Mais la liste des orateurs est encore longue. Des camarades sont venus de l’étranger, notamment de la Guinée, du Mali et de la France, pour soutenir le combat des Burkinabè contre l’impérialisme.
Il est temps de les écouter. C’est l’homme du Métro qui ouvre la séquence des « messages amis de l’étranger ». Son terrain de combat, c’est dans le métro parisien où, face à des usagers du transport urbain parfois médusés, il pourfend la françafrique, ces relations incestueuses qu’entretiennent les hommes politiques français avec ceux d’Afrique francophones. Très en verve, il s’en est pris à l’ONU et « ses faux rapports sur les massacres qui visent à diviser les peuples d’Afrique ».
On passe la parole à son camarade, Mwa Zulu, lui aussi venu de la France. Beaucoup l’ont découvert dans une vidéo devenue virale sur les réseaux sociaux dans laquelle, en compagnie d’autres camarades, il s’était rendu au Musée des arts premiers du Quai Branly à Paris, pour dit-il, « récupérer les biens culturels qui avaient été volés à mon peuple sous la colonisation ». Après avoir dénoncé la Mission de l’organisation des Nations unies pour la stabilisation en RD Congo (Monusco) ainsi que la Mission multidimensionnelle intégrée des Nations unies pour la stabilisation du Mali (Minusma), il a demandé la dissolution pure et simple de l’ONU et la rupture avec l’ordre impérialiste.
« Je suis fier de célébrer les funérailles de la Minusma et de LCI sur la terre de Thomas Sankara », a lancé d’entrée, Ben le Cerveau, un des leaders de la société civile malienne et grand soutien à la Transition conduite par le colonel Assimi Goïta.
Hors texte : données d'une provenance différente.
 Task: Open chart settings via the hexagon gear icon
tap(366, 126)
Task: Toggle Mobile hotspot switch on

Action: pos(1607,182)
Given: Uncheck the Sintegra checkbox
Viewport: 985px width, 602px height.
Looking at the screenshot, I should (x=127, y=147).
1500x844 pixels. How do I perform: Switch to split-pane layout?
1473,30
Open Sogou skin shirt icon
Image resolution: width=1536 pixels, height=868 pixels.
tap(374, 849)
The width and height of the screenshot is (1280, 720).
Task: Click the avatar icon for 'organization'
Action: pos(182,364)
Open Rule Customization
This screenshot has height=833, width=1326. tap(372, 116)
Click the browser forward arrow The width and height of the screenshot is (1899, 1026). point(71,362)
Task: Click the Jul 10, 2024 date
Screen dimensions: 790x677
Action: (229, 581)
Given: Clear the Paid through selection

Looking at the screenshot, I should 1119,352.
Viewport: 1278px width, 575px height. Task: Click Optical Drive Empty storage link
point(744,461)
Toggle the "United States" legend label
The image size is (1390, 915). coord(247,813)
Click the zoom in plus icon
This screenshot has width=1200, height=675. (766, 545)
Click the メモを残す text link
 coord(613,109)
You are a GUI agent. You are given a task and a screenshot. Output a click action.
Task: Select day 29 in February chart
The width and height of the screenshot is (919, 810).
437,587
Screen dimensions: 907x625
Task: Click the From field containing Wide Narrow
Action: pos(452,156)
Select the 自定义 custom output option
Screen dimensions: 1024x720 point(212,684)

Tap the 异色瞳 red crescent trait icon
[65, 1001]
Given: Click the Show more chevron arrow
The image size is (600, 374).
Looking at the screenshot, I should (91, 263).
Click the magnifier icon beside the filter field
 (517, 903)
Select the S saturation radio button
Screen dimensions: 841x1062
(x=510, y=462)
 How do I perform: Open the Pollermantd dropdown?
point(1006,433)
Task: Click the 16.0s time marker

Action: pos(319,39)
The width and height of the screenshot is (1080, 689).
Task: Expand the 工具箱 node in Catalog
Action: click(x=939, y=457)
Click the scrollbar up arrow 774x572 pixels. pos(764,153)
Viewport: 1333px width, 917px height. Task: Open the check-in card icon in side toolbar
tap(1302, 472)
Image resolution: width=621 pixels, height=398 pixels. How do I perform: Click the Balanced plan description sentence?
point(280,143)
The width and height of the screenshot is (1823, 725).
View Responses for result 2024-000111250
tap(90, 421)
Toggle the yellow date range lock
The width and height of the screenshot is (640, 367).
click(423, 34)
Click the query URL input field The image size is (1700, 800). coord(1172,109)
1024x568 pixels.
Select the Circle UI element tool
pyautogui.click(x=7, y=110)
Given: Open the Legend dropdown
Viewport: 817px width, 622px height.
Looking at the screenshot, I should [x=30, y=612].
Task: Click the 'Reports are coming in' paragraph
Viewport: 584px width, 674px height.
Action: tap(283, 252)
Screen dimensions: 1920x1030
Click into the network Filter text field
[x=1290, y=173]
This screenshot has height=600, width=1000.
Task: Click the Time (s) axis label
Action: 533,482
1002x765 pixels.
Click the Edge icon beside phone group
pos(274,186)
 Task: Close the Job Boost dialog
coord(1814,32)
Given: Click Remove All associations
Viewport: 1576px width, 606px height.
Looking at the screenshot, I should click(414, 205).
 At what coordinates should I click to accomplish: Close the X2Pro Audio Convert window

Venu apporter « le salut fraternel du peuple malien aux frères burkinabè », il a rappelé que la nouvelle constitution malienne a été adoptée et qu’il « faut faire pareil au Burkina afin de renforcer notre souveraineté » et faire face « aux organisations criminelles, sataniques qui veulent nous asservir ». Pour lui, la Transition burkinanè n’a pas commencé le 30 septembre 2022, mais le 15 octobre 1987 et s’est terminée avec l’arrivée de Ibrahim Traoré. On est dans la révolution ». C’est la « Ibmania qu’il faut instaurer au Burkina », conseille-t-il car poursuit-il « on a besoin de IB et de Goïta dans nos palais ».
Puis, il a repris le slogan que Thomas Sankara, alors premier ministre, avait lancé sur la même place le 26 mars 1986 : « Quand le peuple se met debout, l’impérialisme tremble ».
A 85 ans et toujours alerte, « Maman Rama » est heureuse « de voir que son rêve d’une Afrique libérée par les Africains se réalise sur la terre de Thomas Sankara ».
L’après-midi est largement entamée et la fraicheur que la pluie matinale avait apportée s’est dissipée. Le mercure est monté et la fatigue se lit sur les visages. On commence à ranger les pancartes et à plier les banderoles. En attendant la prochaine sortie.